Heathland supports rare plants and animals such as Marsh Gentian, Southern Damsel Fly, Nightjar and Sand Lizard, all of which are found at Crowborough Beacon.
Open Heath is rarer than rain forest and the UK has 20% of the World total, thus not only do we need to preserve and improve our heathland, but also recreate them in areas recently lost.
The restoration work is being funded/part funded through a Higher Level Stewardship scheme as the Common has been recognised as a valuable area of Lowland Heath and as such provides a rich and diverse landscape. It is not the Clubs aim to remove every tree on the course, even though historic photographs show a landscape and golf course with just a handful of mature trees.

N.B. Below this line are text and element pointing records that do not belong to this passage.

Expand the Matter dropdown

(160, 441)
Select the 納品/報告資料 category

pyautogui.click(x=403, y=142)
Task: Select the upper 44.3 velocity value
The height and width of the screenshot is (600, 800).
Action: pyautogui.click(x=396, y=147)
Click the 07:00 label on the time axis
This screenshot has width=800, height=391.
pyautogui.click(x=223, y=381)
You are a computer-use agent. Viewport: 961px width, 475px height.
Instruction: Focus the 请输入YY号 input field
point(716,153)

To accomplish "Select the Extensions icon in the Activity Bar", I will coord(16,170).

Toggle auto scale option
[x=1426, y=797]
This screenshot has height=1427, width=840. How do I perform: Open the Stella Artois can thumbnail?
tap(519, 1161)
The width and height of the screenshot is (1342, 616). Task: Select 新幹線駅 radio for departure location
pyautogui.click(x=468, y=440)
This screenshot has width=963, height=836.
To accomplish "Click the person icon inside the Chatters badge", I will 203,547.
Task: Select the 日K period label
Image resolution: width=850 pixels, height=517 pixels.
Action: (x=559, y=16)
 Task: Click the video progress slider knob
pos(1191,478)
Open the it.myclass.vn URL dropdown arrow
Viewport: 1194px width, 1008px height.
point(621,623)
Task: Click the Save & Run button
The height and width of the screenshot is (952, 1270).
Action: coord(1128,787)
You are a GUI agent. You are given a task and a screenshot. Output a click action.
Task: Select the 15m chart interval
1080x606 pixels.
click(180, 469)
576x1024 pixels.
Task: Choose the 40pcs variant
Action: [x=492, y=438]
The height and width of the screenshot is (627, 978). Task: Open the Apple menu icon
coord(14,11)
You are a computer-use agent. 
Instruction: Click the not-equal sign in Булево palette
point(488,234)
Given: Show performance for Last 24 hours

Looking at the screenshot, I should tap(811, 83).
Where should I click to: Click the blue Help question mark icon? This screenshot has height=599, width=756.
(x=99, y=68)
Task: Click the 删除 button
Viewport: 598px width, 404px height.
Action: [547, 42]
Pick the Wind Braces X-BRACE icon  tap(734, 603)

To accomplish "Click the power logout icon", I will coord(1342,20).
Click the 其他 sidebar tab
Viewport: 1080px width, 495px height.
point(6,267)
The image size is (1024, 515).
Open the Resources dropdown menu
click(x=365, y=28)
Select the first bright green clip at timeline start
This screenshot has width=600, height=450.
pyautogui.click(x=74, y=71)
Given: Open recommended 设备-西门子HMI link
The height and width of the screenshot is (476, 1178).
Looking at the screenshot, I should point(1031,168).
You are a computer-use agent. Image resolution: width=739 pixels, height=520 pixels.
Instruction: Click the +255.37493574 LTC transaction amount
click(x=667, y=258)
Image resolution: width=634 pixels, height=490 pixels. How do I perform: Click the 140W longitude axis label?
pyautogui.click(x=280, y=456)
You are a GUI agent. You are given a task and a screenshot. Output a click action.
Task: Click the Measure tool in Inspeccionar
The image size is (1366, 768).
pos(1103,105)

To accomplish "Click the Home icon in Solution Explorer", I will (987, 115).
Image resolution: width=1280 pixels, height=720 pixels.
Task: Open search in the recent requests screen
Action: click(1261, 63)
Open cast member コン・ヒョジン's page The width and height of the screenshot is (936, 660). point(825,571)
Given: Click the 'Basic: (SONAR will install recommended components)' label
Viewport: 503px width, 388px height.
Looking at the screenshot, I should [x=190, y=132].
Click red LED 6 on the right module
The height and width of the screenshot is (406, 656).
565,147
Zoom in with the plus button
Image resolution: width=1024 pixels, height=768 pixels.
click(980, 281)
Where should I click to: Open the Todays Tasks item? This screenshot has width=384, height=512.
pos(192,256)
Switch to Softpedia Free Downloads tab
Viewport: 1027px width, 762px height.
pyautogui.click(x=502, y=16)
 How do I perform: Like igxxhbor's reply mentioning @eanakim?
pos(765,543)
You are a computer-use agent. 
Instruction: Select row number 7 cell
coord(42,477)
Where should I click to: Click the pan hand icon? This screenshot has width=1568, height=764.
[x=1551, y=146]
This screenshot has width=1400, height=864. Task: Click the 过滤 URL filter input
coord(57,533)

The aim is to simply improve on what we already have, such as increasing and improving our heather, maintaining our unimproved grassland, and maintaining our areas of woodland and gorse.
From the back of the teeing ground down the left-hand side of the hole to the Canadian War Memorial, an overgrown area of Birch, Gorse and Alder will be removed. Isolated specimen trees will remain, the area will then have the tree stumps removed, the organic matter removed, followed up by some sympathetic levelling to allow for future mowing. The area will then be seeded with heather. For a period of approximately three weeks there is likely to be some disturbance from smoke from bonfires and machinery noise.
There will be some thinning of the woodland combined with bracken removal in the pre-existing open glades. This work will also open up the view to the South Downs from the 5th green. Another added benefit will be the reinstatement of the old tee directly to the left of the ladies 6th tee.